Search the listing for the string "right". Copy every line that has it.
====
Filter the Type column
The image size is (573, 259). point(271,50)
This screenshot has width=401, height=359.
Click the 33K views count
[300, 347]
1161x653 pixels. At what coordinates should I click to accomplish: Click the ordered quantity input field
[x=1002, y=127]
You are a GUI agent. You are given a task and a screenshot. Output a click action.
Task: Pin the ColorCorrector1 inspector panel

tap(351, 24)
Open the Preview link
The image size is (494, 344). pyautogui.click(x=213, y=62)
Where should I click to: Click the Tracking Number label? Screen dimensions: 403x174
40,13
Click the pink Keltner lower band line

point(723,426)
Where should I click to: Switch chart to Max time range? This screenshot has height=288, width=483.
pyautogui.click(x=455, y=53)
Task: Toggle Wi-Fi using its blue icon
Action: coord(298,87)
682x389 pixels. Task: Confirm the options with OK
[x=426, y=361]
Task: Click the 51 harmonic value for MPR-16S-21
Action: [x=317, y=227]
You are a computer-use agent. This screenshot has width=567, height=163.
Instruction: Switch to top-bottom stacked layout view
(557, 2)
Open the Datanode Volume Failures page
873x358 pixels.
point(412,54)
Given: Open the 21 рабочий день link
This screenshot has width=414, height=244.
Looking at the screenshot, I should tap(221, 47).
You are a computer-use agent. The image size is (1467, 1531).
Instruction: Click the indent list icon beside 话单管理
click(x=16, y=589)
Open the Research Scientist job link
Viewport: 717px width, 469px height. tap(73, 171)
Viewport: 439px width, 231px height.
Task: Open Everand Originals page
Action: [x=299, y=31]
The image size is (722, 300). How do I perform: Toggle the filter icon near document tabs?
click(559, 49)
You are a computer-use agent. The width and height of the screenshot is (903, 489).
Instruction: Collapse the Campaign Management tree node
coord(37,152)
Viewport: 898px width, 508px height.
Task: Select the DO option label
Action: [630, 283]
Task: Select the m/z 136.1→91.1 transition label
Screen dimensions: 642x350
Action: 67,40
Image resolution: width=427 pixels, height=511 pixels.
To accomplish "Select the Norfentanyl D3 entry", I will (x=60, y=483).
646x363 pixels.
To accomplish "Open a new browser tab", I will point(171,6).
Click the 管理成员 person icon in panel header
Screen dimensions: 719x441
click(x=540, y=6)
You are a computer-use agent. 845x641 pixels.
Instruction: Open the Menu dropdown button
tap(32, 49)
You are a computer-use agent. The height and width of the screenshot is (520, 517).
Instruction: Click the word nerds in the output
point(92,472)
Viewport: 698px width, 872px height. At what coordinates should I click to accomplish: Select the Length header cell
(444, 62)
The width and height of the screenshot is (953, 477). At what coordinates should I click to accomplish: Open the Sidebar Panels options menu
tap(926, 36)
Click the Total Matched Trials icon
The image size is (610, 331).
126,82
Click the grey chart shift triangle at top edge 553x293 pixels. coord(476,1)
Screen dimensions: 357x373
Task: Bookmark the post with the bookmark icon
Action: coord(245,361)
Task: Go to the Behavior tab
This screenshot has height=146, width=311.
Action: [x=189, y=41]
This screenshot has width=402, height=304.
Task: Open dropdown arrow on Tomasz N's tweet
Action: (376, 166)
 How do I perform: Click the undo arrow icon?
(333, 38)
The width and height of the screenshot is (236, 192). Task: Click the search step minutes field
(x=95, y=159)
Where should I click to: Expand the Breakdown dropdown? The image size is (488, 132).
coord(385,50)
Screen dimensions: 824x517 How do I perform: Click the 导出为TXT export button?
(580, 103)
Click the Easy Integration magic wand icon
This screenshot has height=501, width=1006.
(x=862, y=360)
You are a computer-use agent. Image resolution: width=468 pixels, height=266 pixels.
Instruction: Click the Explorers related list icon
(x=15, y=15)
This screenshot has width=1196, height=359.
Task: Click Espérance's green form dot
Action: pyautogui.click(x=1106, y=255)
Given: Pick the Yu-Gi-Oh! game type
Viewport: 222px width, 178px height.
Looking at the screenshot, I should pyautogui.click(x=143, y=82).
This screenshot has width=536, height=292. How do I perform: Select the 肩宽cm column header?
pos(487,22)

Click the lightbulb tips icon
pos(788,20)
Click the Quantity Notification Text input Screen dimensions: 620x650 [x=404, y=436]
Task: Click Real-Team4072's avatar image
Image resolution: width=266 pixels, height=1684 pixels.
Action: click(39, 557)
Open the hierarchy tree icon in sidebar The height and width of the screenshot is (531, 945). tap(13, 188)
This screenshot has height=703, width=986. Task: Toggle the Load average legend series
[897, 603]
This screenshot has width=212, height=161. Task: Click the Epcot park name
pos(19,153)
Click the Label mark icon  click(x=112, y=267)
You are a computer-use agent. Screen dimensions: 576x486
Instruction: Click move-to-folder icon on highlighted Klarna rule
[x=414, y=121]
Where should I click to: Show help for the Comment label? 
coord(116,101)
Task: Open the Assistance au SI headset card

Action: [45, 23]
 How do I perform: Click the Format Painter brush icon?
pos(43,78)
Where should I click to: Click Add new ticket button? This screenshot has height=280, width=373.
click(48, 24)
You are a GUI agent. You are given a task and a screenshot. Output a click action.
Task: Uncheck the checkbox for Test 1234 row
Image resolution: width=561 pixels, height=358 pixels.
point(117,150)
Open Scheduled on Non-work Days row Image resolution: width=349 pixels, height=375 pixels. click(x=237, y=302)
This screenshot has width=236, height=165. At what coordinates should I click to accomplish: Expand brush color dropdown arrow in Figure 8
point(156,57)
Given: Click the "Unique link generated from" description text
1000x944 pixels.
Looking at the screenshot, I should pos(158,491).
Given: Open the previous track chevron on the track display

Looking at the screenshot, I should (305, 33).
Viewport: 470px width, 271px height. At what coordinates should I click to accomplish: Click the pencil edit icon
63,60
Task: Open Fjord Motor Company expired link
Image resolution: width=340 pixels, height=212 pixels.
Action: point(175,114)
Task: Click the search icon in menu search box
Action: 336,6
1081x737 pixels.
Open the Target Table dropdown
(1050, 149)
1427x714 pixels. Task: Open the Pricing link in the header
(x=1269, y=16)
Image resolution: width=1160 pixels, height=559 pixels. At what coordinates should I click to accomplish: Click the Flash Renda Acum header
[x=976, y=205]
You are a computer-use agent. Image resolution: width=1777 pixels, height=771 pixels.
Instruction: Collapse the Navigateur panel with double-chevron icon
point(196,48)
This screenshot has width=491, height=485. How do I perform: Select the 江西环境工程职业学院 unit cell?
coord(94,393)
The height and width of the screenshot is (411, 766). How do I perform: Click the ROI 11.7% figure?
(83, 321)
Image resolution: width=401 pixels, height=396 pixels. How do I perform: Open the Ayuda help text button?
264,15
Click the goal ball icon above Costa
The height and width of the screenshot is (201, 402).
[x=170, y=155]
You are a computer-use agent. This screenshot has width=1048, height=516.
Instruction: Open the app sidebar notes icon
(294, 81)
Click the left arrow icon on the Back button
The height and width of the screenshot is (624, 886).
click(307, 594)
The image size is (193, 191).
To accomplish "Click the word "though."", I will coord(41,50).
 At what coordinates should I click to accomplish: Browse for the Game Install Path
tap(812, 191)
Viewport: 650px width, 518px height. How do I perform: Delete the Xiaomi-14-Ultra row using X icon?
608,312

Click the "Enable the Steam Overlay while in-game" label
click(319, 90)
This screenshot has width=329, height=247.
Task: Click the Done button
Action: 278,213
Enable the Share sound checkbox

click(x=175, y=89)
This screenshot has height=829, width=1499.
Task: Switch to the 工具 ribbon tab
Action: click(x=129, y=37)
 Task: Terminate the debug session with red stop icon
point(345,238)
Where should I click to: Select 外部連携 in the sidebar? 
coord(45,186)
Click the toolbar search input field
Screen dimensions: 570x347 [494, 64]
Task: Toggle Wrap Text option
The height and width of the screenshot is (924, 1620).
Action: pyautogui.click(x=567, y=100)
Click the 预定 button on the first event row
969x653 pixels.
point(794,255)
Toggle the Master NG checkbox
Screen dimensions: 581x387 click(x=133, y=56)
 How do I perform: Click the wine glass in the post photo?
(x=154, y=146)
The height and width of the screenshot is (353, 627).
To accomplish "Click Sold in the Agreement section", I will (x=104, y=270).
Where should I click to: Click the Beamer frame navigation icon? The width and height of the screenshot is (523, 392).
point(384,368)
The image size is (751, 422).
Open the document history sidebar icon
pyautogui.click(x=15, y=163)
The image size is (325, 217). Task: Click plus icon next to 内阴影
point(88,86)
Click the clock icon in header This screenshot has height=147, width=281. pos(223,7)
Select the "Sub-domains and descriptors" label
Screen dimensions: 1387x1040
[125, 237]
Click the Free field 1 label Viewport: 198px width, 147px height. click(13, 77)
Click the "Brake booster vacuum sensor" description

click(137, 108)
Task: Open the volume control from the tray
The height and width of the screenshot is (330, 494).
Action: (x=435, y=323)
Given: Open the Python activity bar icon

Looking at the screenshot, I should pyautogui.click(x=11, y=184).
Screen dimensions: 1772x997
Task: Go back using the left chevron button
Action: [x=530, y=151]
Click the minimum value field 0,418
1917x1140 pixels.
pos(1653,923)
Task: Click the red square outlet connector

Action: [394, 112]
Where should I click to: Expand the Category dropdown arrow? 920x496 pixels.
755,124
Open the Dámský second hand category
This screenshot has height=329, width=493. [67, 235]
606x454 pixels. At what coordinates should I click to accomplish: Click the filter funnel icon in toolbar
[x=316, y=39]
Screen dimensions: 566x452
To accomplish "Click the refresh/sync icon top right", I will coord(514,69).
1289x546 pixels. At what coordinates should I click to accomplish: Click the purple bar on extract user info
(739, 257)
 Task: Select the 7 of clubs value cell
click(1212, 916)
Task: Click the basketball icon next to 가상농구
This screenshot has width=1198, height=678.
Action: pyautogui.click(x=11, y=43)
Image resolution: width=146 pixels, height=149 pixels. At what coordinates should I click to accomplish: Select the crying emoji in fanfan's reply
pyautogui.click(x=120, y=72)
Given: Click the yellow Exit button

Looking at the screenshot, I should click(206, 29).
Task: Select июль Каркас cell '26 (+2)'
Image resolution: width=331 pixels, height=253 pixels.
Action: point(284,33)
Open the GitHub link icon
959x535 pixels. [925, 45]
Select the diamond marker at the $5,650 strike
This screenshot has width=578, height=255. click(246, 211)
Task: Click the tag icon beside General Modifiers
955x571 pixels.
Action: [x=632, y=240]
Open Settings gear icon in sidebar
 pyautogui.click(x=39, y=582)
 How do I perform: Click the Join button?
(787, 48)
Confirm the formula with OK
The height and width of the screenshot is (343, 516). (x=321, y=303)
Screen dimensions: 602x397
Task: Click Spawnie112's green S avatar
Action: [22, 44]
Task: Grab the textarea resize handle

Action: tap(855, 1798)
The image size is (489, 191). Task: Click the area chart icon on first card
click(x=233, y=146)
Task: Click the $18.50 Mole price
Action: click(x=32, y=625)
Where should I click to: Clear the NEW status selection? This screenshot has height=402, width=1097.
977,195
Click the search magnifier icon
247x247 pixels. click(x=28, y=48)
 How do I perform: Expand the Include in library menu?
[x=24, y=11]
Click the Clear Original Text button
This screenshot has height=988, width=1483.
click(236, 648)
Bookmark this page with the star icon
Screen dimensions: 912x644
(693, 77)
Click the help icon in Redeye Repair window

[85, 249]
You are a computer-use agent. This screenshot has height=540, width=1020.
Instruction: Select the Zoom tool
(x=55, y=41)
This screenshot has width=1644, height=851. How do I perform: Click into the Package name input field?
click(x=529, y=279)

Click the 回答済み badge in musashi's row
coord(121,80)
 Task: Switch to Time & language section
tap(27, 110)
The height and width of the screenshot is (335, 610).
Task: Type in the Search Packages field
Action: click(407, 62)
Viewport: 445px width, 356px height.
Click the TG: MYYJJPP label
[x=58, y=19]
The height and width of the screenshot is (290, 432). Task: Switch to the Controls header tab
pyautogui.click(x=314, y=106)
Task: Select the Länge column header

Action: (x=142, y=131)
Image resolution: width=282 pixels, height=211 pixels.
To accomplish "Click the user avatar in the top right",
====
■ Expected output ■
To accomplish "Click the refresh/sync icon top right", I will coord(514,69).
To accomplish "Click the user avatar in the top right",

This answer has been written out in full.